Overall, analysis of the ca-rmsd, the NOE-derived distance violations, the ¹³C^β chemical shifts, and some stereo chemical quality factors for these sets, as a measure of the closeness with which the calculations reproduce the structure in solution, indicates that our self-consistent physics-based method is able to produce a more accurate set of conformations (shown in Fig. 7b and c) than that obtained with the traditional methods [127] [shown in Fig. 7d]. Our results also suggest that for a flexible molecule in solution, like BS2, it may not be possible to determine a single structure that would satisfy all the constraints simultaneously. This is a consequence of the well-known fact that NMR parameters, such as the observed NOE-derived distances and the ¹³C^α chemical shifts, correspond to a dynamic ensemble of conformations and, therefore, may not be reproduced exactly by a limited set of static structures [44, 128].

Characterization of the structural flexibility of molecules in solution is of fundamental importance for the study of biological function, stability and folding [129, 130]. Therefore, additional analysis of the per-residue average ¹³C^α conformational shifts was carried out and the results indicated that the third, C-terminal, strand in the β-sheet of the BS2 peptide is the most flexible strand, although less flexible than the turns. In addition, a 20 ns molecular dynamics simulations (MD) using the AMBER 8.0 package [131] were performed. The MD runs yielded a plausible atomic description of the motion of BS2 peptide in solution, as revealed by both the pattern of hydrogen bonds and the generalized Lindemann parameter [132]. The MD results were in line with the per-residue average ¹³C^α conformational shifts analysis, providing additional evidence of greater flexibility of the C-terminal strand.
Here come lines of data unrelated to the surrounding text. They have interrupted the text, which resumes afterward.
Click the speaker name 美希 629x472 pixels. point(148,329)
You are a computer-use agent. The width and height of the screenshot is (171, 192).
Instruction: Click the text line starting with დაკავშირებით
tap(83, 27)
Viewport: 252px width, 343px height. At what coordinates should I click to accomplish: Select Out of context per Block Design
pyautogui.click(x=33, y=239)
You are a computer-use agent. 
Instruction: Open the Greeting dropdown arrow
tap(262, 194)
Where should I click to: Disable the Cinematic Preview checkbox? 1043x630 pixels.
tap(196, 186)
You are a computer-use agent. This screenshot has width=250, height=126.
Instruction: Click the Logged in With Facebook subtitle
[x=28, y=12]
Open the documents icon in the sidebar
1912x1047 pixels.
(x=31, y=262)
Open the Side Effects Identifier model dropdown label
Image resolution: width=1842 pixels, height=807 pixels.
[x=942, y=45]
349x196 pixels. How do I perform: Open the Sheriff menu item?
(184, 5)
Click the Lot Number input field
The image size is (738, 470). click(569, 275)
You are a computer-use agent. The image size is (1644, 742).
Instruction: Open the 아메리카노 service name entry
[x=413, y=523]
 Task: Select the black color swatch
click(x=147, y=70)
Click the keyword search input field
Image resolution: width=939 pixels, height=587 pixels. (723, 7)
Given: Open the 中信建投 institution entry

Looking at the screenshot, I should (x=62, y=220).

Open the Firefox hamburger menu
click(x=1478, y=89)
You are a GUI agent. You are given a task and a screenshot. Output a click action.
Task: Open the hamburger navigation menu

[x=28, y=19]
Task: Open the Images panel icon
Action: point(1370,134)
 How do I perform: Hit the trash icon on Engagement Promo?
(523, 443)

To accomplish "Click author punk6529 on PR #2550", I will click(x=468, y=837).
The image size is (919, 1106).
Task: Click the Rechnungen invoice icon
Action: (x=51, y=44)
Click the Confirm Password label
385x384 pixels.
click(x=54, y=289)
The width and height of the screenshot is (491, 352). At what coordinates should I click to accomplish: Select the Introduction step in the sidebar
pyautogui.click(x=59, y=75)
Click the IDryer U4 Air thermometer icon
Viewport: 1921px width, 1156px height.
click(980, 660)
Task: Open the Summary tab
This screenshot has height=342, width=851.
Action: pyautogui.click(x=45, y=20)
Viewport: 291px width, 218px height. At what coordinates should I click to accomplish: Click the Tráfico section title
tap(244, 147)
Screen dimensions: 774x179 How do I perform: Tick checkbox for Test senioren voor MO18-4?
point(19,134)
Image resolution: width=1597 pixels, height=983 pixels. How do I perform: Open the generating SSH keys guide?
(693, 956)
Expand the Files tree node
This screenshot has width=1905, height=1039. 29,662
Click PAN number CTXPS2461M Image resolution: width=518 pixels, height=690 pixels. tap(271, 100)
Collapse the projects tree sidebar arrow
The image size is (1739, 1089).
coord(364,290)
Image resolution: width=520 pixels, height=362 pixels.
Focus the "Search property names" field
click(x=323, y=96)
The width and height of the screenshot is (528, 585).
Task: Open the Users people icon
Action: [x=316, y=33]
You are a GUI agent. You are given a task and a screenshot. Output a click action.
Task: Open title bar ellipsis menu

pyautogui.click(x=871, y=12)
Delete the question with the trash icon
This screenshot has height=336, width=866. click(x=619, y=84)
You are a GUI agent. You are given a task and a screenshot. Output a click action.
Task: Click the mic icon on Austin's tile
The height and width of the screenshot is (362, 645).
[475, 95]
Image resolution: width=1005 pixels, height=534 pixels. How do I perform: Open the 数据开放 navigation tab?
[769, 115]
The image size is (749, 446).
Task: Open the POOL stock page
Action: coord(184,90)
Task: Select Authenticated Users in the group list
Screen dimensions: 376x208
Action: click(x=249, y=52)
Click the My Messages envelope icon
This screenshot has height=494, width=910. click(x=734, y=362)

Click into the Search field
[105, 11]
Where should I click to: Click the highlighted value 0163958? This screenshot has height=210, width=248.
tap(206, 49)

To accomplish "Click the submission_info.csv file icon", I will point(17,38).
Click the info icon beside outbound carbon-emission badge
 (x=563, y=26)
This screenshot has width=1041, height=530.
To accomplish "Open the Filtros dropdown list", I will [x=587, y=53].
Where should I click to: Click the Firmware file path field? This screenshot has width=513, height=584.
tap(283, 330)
The fact that the observed ¹³C^α chemical shifts, supplemented only by NOE-derived distance constraints, provide accurate information for validation and refinement of protein structures, as well as site-specific information about the flexibility of a molecule in solution, may be very useful for NMR spectroscopists and theoreticians interested in analysis of the stability and protein-folding mechanism.

4.2.3 A Blind Test to Determine an α-Helical Structure

The solution NMR structures of both full length (residues 1–77) and truncated (residues 1–46) forms of YnzC protein (PDB id 2JVD) from Bacillus subtilis [133], that is part of the small yneA SOS response operon that regulates cell division in this organism [134], have been determined recently [135]. The corresponding X-ray crystal structure (PDB ID, 3BHP) was solved by Kuzin et al. [133] at 2.0 Å resolution. The unique two-helix monomeric structure of YnzC, with no disulfide bonds, makes it an attractive subject for testing our physics-based methodology for protein structure determination.

The goal of this application is two two-fold. First, as a blind test, we attempted to determine whether it is possible to obtain an ensemble of conformations for which each individual conformer simultaneously satisfies the NOE-derived distance constraints and the ¹³C^α-derived torsional constraints for the YnzC protein in solution [136]. Although the solution NMR structure [135] of this protein had been solved at the time of this blind test, the only information provided was a full set of both the observed ¹³C^α chemical shifts and the NOE-derived distance constraints. In particular, no information about the coordinates of the solved structures of the YnzC protein [135] or the heteronuclear ¹⁵N-¹H NOE data was provided at the moment of the test.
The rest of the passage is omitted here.